* [TEXTE FOURNI]
————
Publié à l'origine sur la Bourse au quotidien.fr
Parlons un peu de Pékin et des ripostes possibles qu’elle pourrait mettre en place pour gêner les Etats-Unis. La chute de Wall Street, vendredi, a fait rebasculer les indices dans le rouge sur la semaine écoulée. Nous évacuons d’entrée de jeu les (mauvais) chiffres de l’emploi américain du mois de mars (créations trois fois moins nombreuses qu’en février) puisque Wall Street les a superbement ignorés.
▶ Escalade vers une guerre commerciale sino-américaine ?
Non, en réalité, le catalyseur de ce nouvel accroc (-750 points sur le Dow Jones en intraday. C’est au moins la 4e alerte de cet acabit cette année) fut une nouvelle escalade de menaces de sanctions douanières dans la guerre commerciale sino-américaine. La veille, jeudi, les commentateurs avaient tenté de nous convaincre que la hausse de +1 000 points du Dow Jones était le reflet de ce que Wall Street pensait « vraiment ». Et que ceux qui vendaient le marché au moindre Tweet vengeur de Trump étaient des benêts. Il est vrai que le bluff est l’ingrédient incontournable d’une une partie de poker (menteur) commercial.
Nous avons, de notre côté, largement disséqué les catalyseurs du bras de fer sino-américain dans le dernier numéro de notre lettre mensuelle paru la semaine dernière. Et nous n’arrivons qu’à une seule conclusion : c’est le commerce et l’économie mondiale qui vont pâtir de cet affrontement commercial. Et les Bourses ne tiendront pas longtemps sur ces niveaux.
▶ Comment Pékin pourrait riposter ? En réduisant ses T-Bonds…
Il suffirait par exemple que la Chine réduise ses achats de T-Bonds. Cela entraînerait un resserrement des conditions financières aux Etats-Unis. Son excédent commercial s’est encore creusé au mois de février, les entreprises chinoises ont du dollar à recycler. Elles pourraient les échanger contre d’autres devises de réserve, ou même acheter de l’or (ce que la BPoC fait déjà).
Pékin pourrait aussi limiter l’accès des entreprises américaines au marché intérieur chinois, en particulier dans le secteur des « services ». C’est l’un des rares domaines, avec l’aéronautique et le soja où les Etats-Unis affichent un excédent vis-à-vis de la Chine (de l’ordre de 38 Mds$).
————
* [DONNÉES RECUEILLIES]
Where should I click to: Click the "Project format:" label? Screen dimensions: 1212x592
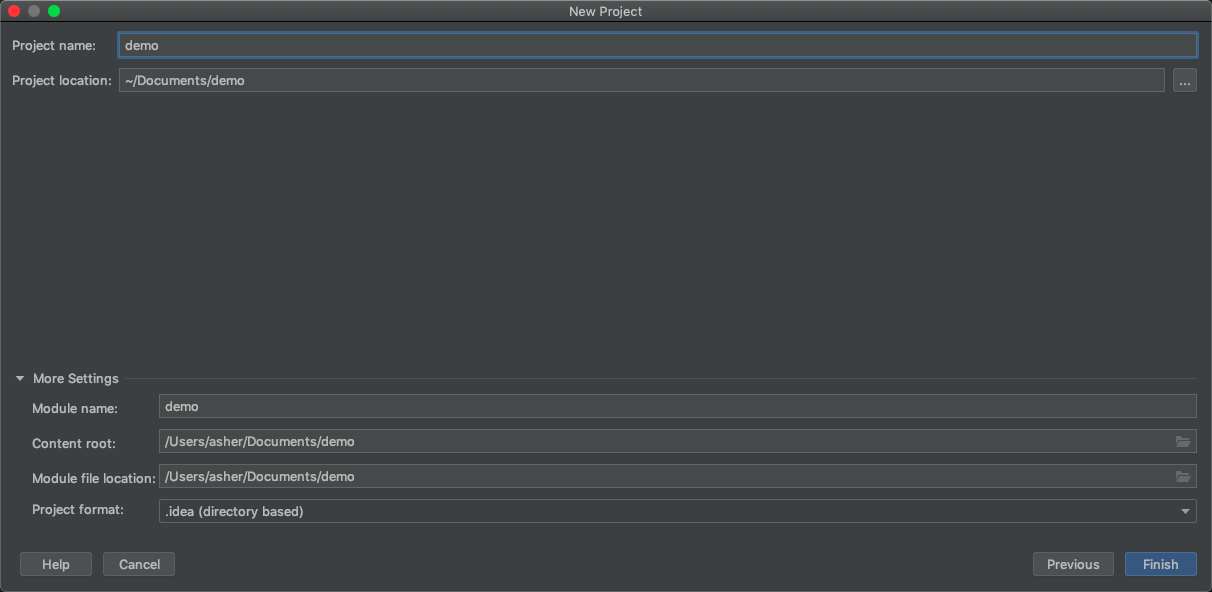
————
* [CONSIGNE 1]
Les affirmations suivantes concordent-elles avec l'article sur les ripostes possibles de Pékin ? Pour chacune, répondez par oui ou par non en citant à l'identique les mots décisifs du texte. (a) Le Dow Jones a cédé jusqu'à 750 points en cours de séance. (b) Les créations d'emplois américaines de mars ont été trois fois plus nombreuses qu'en février. (c) Selon l'article, la BPoC achète déjà de l'or.
* [CONSIGNE 2]
Prolongez l'article sur les ripostes possibles de Pékin face aux États-Unis à partir de sa dernière phrase.

* [RÉPONSE 1]
(a) Oui : « -750 points sur le Dow Jones en intraday ».
(b) Non : « créations trois fois moins nombreuses qu’en février ».
(c) Oui : « ou même acheter de l’or (ce que la BPoC fait déjà) ».

* [RÉPONSE 2]
▶ Ou en important du brut iranien
Pékin pourrait aussi réduire ses importations de pétrole brut américain « lourd », ce qui affecterait les producteurs US. La Chine ne se conformera pas au renforcement prévisible des sanctions US à l’encontre de l’Iran. Elle pourrait donc accroître ses importations de brut iranien. Téhéran n’attend que cela puisque la Chine est son principal fournisseur de biens de consommation.
▶ Moins d’exportation de terres rares ?
Pékin pourrait également réduire ses exportations de terres rares. Même s’il en existe dans d’autres pays, ce n’est qu’à l’état de réserves. La Chine dispose de fait d’un monopole quasi mondial sur la production. Rappel : les terres rares constituent un élément essentiel de tous les appareils de haute technologie tels que téléphones cellulaires, ordinateurs, objets connectés, avions de combat et missiles, drones. La liste est quasi infinie. Il n’existe à l’heure actuelle aucun substitut et aucune autre source d’approvisionnement disponible pour les Etats-Unis qui en sont les principaux importateurs mondiaux.
Lorsque la Chine avait bloqué temporairement ses exportations de terres rares vers le Japon pour mettre la pression dans le cadre du conflit territorial sur les îles Spratleys en mer de Chine orientale (2011/2012), le prix des terres rares avait explosé. La Silicon Valley et la Caroline du Nord seraient cette fois les premières impactées, avec des usines high tech rapidement contraintes au chômage technique !
▶ Acte de guerre en vue ?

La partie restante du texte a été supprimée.